Seeing other families facing similar challenges, it makes me feel less alone.

Madison Schmidt, mother of Tanner, her 3-year-old son with KDM3B-related syndrome

What is your family like?

We are a military family of four. Two boys, one of which has the gene difference KDM3B.

What do you do for fun?

We love to find fun things to do as a family. We enjoy going on hikes, visiting parks & museums, & exploring the areas we get stationed in together!

Tell us about the biggest hardship you face.

The biggest hardship is the unknown. Our son displays motor/verbal tics that flare when he is stressed with change. Being a military family, change happens a lot. Our son when he has his tics, it’s hard to get his attention to talk to him and he can easily get hurt from his tics. We just worry about the unknown of when the tics will continue, what’s going on in his mind, is he okay? We don’t have these answers and although he’s laughing when he’s ticking and talking about fun things/running around. We just want him to be happy. His tics didn’t appear until he was two years old & they have at times completely disappeared.

What motivates you to participate in research? 

If my participation helps another family avoid the “unknown” in the future that means I’ve done my part. Participating has helped us by seeing when the KDM3B gene page is updated with more information.
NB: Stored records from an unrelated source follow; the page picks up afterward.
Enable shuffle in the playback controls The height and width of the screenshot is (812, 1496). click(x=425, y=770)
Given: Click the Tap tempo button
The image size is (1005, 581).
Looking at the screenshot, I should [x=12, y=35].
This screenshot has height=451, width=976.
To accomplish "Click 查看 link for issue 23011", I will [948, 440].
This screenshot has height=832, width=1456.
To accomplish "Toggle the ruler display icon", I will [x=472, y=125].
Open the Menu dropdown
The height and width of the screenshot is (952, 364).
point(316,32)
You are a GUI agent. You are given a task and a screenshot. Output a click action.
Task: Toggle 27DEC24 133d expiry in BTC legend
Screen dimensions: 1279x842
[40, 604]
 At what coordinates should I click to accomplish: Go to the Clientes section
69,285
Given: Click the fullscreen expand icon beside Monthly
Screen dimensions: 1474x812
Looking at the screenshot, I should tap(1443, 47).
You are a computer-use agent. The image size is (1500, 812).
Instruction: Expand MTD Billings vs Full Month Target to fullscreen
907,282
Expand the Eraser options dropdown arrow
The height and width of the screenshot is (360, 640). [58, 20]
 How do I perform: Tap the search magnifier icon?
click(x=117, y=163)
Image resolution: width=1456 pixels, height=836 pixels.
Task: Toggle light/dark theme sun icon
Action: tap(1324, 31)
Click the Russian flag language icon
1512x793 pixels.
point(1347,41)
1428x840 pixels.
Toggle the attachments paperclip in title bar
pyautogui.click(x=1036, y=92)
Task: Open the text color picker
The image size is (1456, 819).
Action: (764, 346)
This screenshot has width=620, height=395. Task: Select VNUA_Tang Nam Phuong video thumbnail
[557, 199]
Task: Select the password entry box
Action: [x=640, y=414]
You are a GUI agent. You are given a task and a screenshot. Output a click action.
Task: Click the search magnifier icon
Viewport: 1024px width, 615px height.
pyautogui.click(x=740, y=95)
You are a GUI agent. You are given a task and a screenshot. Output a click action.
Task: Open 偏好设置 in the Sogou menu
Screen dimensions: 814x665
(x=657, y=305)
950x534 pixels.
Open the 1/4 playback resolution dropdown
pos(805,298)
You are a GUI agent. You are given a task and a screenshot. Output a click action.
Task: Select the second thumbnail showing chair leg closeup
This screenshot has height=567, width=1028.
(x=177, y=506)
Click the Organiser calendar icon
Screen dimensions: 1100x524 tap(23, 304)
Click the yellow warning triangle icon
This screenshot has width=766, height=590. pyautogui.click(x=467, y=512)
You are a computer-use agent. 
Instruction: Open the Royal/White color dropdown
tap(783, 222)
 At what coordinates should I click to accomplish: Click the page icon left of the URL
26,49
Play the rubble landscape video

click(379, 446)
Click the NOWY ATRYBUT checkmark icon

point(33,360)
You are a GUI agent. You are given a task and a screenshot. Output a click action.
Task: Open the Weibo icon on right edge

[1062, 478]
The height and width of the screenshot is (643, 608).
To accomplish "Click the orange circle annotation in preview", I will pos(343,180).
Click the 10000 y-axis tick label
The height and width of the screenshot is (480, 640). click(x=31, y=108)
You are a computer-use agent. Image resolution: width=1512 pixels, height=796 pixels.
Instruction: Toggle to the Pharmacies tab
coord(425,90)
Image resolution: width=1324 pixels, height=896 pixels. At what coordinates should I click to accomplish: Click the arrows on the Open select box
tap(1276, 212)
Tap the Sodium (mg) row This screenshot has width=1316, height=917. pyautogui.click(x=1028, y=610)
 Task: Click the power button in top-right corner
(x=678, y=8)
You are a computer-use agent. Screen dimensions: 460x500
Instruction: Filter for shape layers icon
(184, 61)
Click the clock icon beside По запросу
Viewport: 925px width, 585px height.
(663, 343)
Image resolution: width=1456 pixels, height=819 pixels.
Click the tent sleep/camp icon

How do you feel you are helping Simons Searchlight learn more about rare genetic changes? 

I believe by providing his gene reports and medical history that I help give them one portion of what this gene could look like for another family.

What is one question you wish researchers could answer about this genetic change?

What the future would look like for our son. We found out when he was two that he had this gene. As he has gotten older, sometimes people notice he is different. He has an IEP and he’s previously done speech and occupational therapy. We will be doing an overnight sleep study. I would like to know what is he going to face for his life? Will medical procedures like CRISPR be available to this gene later? Is this something IVF could help him with having his own family?

What have you learned about your or your child’s genetic condition from other families?

Our son’s speech delay and behavioral issues are directly impacted by this change. Seeing other families facing similar challenges, it makes me feel less alone.

If you could give one piece of advice to someone recently diagnosed with the genetic change in your family, what would it be?

Having this change, doesn’t make you weird or abnormal. It’s scary and hard to find out this information, but luckily there are resources available.